If current trends continue, “It’s the Easter Beagle”, an old Charlie Brown Easter special, may soon become a reality. In the 1974 episode, the Peanuts gang heads out to the mall in mid-April and sees Christmas displays out, some with signs that read, “Only 246 days left until XMAS.” But given recent history, this will become a reality sooner rather than later.

The holidays are meant to be a time of thankfulness. It’s a time to be merry — or more appropriately described as, “… the most wonderful time of the year.” However, it appears that retailers are keen on abusing this holiday optimism and merriment by pushing Christmas displays and music early to pad their bottom line. Stores are wrapping up their underlying desire to push their products and increase profits with a bow tie of “merriment and cheer.”

In the past, stores and retail locations put up their Christmas displays and started playing holiday music after Thanksgiving weekend, but that is rarely the case now. Every year, the holidays are creeping up sooner and sooner. Stores all over the country have been a part of a merchandising phenomenon known as “Christmas creep.” The idea is to simply push forward the start of the holiday season closer to the middle or beginning of November rather than the conventional post-Thanksgiving dates.

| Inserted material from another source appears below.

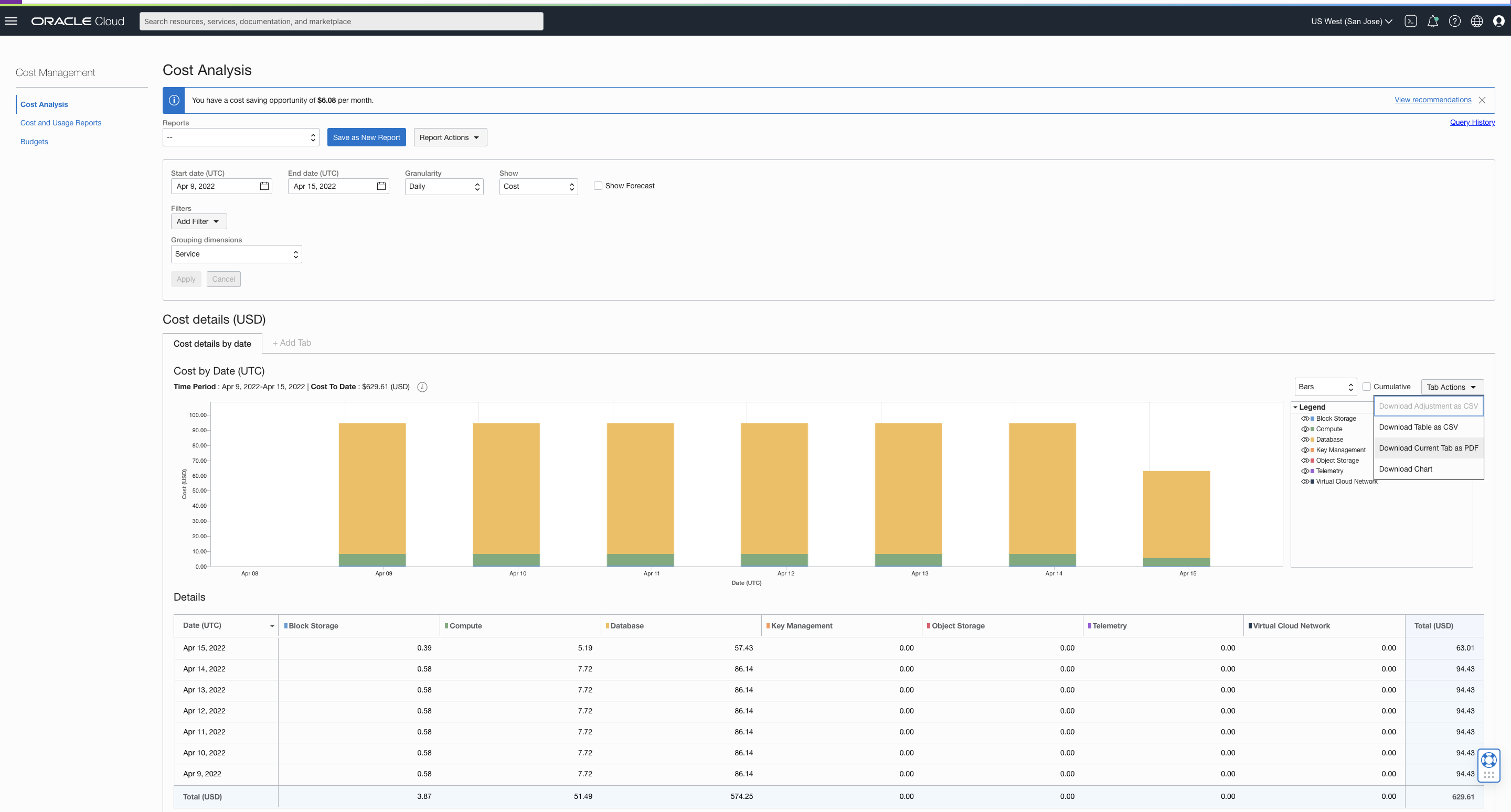Enable the Show Forecast checkbox

pyautogui.click(x=598, y=185)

According to the National Retail Federation, as of 2012, holiday shopping accounted for 19.3 percent of total retail industry sales, a 3.3 percent increase over the past 10 years. This sales increase allows stores the leverage to continue pushing Christmas displays out sooner to garner increased profits. Ultimately due to competition, this leads to stores competing with each other to see who could put out their Christmas displays up the earliest.

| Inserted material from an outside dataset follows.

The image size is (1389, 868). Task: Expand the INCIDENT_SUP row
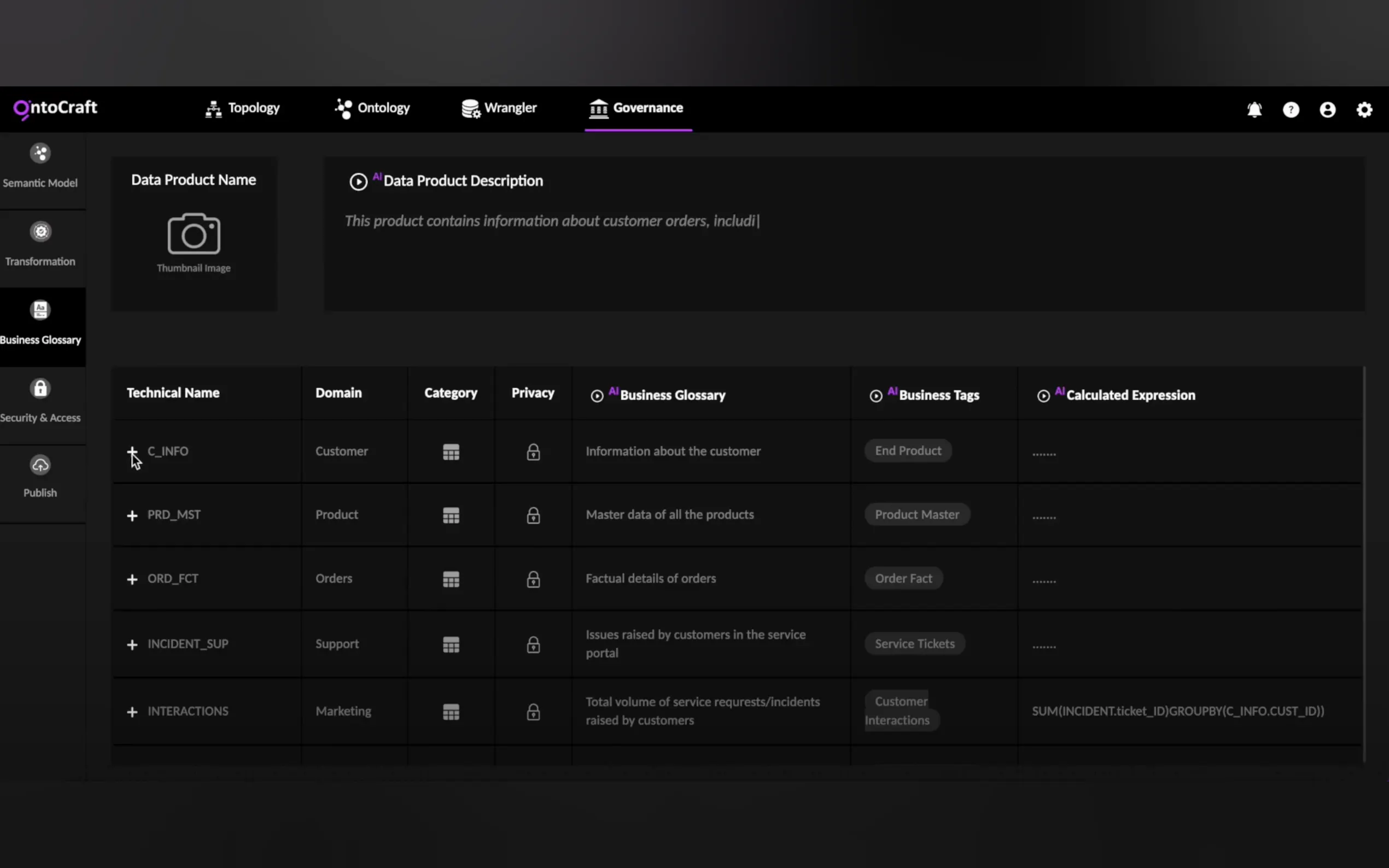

Some may not have noticed the changes that stores are making, but to put it into context, this year, Kmart aired its first holiday commercial 109 days before Christmas on Sept 9, which was even before the summer season had ended on Sept. 21. Stephen Hoch, a marketing professor at the Wharton Business School for the University of Pennsylvania, equates it to an arms race among stores. Hoch said, “It’s like a mini-arms race. The competition among retailers means nobody wants to be second. That moves the shopping season up a little bit more each and every year.” However, as long as retailers are able to create a profit during the holiday season with the Christmas creep, they will continue to do so; at the end of the day it’s all just business.

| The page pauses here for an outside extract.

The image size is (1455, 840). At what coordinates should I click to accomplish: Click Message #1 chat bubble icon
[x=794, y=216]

American consumers are not pleased with what retailers are doing.  According to a recent SOASTA survey, 78 percent of Americans believe that stores should not play Christmas music before Thanksgiving and 75 percent of Americans also believe that stores should wait to put up their Christmas decorations until after Thanksgiving. American consumers have taken notice of how stores are taking advantage of the holiday season. Stores are using the holiday cheer to prey on consumers to persuade them into making purchases to better their profit margins.

The main issue with Christmas creep is that it approaches the holidays with a business mindset, but for retail chains that is the entire point. Some could argue that increased profits are a good thing, especially for shareholders and companies. During trying times, stores are attempting to attract shoppers sooner so that customers can buy more products over a greater span of time instead of blowing their entire paycheck at once. The argument is that these profits could be put toward paying back dividends, increasing employee numbers or increasing share value thereby increasing market value. Long-term sustainability and expansion is the priority for any retail chain and using Christmas creep allows them to do that.

But what shoppers fail to realize is that the Christmas creep is abusing the holiday spirit for the benefit of increased profit. The retailers neglect the holiday spirit of giving and instead have created the spirit of greed as they try to drain as much money they can from consumers during low-economic times. Retailers are pressuring consumers to purchase more than their paycheck can ultimately handle by encouraging shoppers to buy sooner with pathetic discounts that are merely a scam. During economic hardships, some people may think that they need to purchase earlier in the year to receive these “deals” that will help to not burn their wallet.

It does not have to be that way, however. If American consumers refuse to make any holiday purchases until after Thanksgiving, it will force retailers to reevaluate their marketing tactics. By pushing purchase dates a few weeks closer to December, retail chains will  have to readjust their target window for the holidays. As long as consumers are willing to make this change, it might be able to curb Christmas creep, but if not, we may soon be seeing Christmas in April sooner rather than later.